The email continued in the tone of a parent telling a child that a beloved family pet had shuffled off of this mortal coil. No, you won’t see Sparky any more, and we’ll all miss him, but he is in a better place.
Apparently the Roku I bought in 2010 is now considered classic which is a nice way of saying it’s obsolete. It’s not to say that my Roku HD is dead, but Roku will no longer push upgrades to it, and there are a number of newer, processor-hungry channels that won’t run on the old box. It’s sad, but I can’t get too bent out of shape about it. It has given me years worth of entertainment, and it’s original $60 purchase price is negligible when compared to what I could have spent on the paltry offerings and ferociously bad service of the cable TV behemoth that keeps throwing up skyscrapers built on misery in the City of Brotherly Love.
All is well in the Casa de Willceau because I have already upgraded to a Roku 3 a while back on the main family TV which has also been upgraded from a ponderously heavy, 27-inch tube television to a used but beautiful 720p flat panel set.
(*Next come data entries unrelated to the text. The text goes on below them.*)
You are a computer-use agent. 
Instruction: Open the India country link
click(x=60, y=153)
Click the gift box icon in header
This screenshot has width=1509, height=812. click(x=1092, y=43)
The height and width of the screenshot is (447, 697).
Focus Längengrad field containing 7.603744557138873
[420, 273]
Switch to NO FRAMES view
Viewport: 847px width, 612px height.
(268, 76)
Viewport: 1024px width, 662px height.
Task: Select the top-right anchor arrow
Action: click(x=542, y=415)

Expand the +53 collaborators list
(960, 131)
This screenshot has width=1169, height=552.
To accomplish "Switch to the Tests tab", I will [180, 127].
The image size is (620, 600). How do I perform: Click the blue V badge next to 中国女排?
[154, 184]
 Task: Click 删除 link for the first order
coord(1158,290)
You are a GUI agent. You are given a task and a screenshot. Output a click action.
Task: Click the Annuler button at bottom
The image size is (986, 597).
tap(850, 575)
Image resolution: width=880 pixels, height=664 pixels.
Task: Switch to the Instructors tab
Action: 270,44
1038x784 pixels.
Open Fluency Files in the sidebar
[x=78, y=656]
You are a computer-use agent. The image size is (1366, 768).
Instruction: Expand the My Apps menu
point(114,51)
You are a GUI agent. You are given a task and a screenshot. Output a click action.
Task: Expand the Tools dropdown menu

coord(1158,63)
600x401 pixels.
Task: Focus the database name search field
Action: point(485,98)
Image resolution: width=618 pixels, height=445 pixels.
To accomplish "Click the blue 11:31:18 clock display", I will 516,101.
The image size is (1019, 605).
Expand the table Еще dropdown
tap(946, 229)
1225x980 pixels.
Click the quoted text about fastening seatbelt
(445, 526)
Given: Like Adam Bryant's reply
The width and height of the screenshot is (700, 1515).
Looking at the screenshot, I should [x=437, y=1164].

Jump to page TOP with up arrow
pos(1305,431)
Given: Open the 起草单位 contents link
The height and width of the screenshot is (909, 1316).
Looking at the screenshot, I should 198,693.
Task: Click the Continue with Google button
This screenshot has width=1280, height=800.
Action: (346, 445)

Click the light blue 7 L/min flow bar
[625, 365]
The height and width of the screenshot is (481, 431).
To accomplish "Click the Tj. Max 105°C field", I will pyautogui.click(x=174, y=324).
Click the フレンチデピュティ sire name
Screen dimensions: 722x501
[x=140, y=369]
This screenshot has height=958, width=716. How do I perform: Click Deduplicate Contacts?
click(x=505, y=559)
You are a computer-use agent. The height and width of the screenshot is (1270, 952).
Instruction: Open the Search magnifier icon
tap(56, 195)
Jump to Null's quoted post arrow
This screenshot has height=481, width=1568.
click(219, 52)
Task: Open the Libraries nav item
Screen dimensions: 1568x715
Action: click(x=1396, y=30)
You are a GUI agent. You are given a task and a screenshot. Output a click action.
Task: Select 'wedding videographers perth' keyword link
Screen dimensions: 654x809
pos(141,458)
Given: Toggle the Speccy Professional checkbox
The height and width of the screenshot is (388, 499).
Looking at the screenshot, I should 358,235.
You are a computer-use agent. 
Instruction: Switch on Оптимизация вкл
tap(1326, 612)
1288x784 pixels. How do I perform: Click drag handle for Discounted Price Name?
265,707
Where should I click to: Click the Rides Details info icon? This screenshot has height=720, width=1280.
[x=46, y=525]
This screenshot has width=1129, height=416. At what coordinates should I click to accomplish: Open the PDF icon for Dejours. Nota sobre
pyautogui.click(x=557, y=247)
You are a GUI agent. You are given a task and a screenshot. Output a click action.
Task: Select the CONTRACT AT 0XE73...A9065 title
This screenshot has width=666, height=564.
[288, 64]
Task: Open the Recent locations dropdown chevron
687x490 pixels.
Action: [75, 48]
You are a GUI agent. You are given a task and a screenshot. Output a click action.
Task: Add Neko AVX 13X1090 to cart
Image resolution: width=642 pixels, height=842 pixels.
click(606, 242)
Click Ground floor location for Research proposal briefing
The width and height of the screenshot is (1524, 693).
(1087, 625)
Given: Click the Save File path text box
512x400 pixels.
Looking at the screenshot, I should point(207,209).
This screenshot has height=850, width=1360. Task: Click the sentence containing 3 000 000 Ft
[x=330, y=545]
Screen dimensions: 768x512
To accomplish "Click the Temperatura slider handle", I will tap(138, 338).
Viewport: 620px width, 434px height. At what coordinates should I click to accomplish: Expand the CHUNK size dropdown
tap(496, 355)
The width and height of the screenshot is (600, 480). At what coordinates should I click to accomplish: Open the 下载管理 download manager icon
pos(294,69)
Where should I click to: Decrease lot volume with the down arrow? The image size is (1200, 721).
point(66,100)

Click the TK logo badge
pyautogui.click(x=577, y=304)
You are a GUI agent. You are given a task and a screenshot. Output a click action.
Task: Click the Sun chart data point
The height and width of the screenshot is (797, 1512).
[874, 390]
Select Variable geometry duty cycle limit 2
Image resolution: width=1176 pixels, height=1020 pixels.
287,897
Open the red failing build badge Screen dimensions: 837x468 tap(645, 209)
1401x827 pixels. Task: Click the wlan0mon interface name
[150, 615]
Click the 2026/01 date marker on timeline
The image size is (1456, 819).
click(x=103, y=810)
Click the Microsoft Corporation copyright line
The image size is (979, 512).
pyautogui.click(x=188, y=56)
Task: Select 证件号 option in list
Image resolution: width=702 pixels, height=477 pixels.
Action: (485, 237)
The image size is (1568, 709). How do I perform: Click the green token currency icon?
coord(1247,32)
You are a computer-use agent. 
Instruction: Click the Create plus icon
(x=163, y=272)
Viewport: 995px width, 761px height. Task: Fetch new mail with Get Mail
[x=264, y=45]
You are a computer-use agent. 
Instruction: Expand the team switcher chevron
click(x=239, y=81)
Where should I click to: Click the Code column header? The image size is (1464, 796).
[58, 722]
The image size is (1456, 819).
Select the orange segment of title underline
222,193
The new Roku and newish TV work beautifully together.
What I wonder is for all of those folks who are slow to upgrade to a flat panel TV is whether Roku will remain backwards compatible to the old TV set thanks to a set of composite or RCA connectors that were built into the back of every model. The newer models favor the newer televisions having only HDMI connectors. It’s the way of the world, but I know there are literally tons of tube televisions still functioning.
I have a 19-inch tube television on my third floor which is over twenty years old, and it works beautifully. I have my old Roku hooked to it, and I will continue to do so. I’ll let you, dear readers, know how I make out. We’ll see what channels continue to work and which ones have given up the ghost. How long will it be until my wonderful legacy Roku becomes an inert plastic box?